Bu elçi heyetleri sadece Osmanlı tarafında değil Batı tarafında da önemli birtakım gelişmelere neden olurlar. Çünkü ilk olarak bu elçiliklerle birlikte Batı-Osmanlı arasında ilk ciddi temas kurulmuş, kültürel birikim ve paradigmalar paylaşımı gerçekleşmiştir. Osmanlı’nın hali hazırda Batı’da uyandırdığı merak ve ihtişam elçilik heyetleri ile birlikte hat safaya ulaşmış, Paris’de 1721 yılında başlayan ve 40 yıl sürecek meşhur “turqia” modasını doğmasını sağlamıştır (Lewis 1984: 47). Ancak Osmanlı’nın çeşitli konularda aldığı yaralar sonrasında Batı’daki Osmanlı ilgisini söndürmüştür.
Bu kültürel paylaşımın o dönem Osmanlı Padişahı olan 3. Ahmet zamanında da yansımalarını görüyoruz. Daha çok bahçe, saray tezyinatı şeklinde karşımıza çıkan hareketlenmeler Lale Devri olarak adlandırılmaktadır. Ancak sonrasında 1730 yılında İran’ın Osmanlı’ya karşı zaferini ve bu dönemde halkın frenk tarzı’na (Lewis 1984: 48) olan nefretini iyi kullanan, onları galeyanan getiren Patrona Halil İsyanı patlak verir, Lale Devri son bulur.

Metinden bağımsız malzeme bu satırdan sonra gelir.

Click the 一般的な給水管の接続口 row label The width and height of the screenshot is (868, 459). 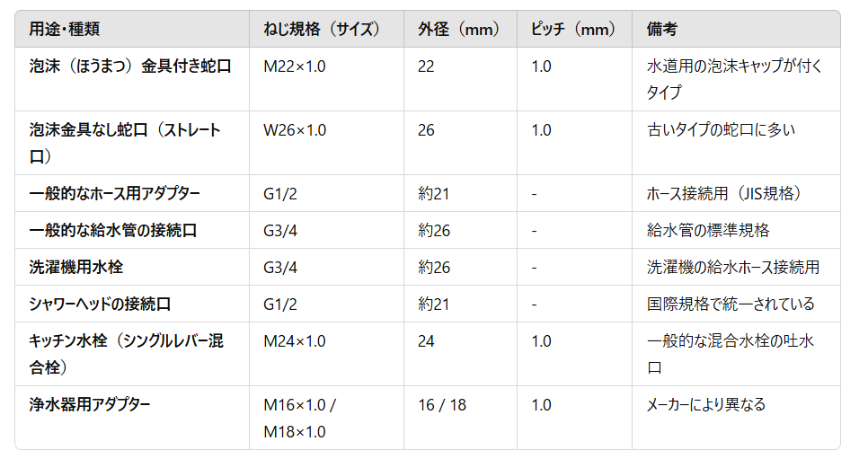pos(113,230)
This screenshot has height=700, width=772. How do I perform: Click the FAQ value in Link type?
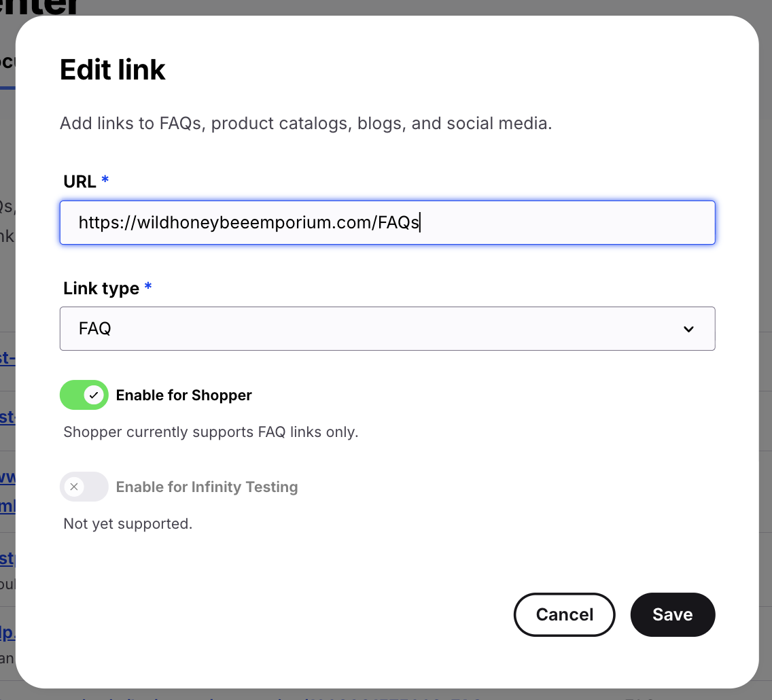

Bu kültürel yakınlaşmanın Osmanlı’ya tabi ki de olumlu bir geri dönüşü de olur: (1727) İbrahim Müteferrika’nın dini eserlerin basılmayacağı şartı ile -Yirmisekiz Mehmet Çelebi de bizzat yardımcı olmuştur- matbaayı Osmanlı’ya getirmesi (Uzunçarşılı 1983: 516). Yurtdışından getirilen matbaa ile ilk basılan eser Van Kulu Lügati (1729) olmuştur. Ayrıca Katip Çelebi’nin Cihannüma’sı (1732), Naima Tarihi (1734), Raşid Tarihi (1741) ve Farsça’dan Türkçe’ye Ferheng-i Şuuri (1742) adlı sözlük; 14 kitaplık bu ilk serinin önemli eserlerindendir.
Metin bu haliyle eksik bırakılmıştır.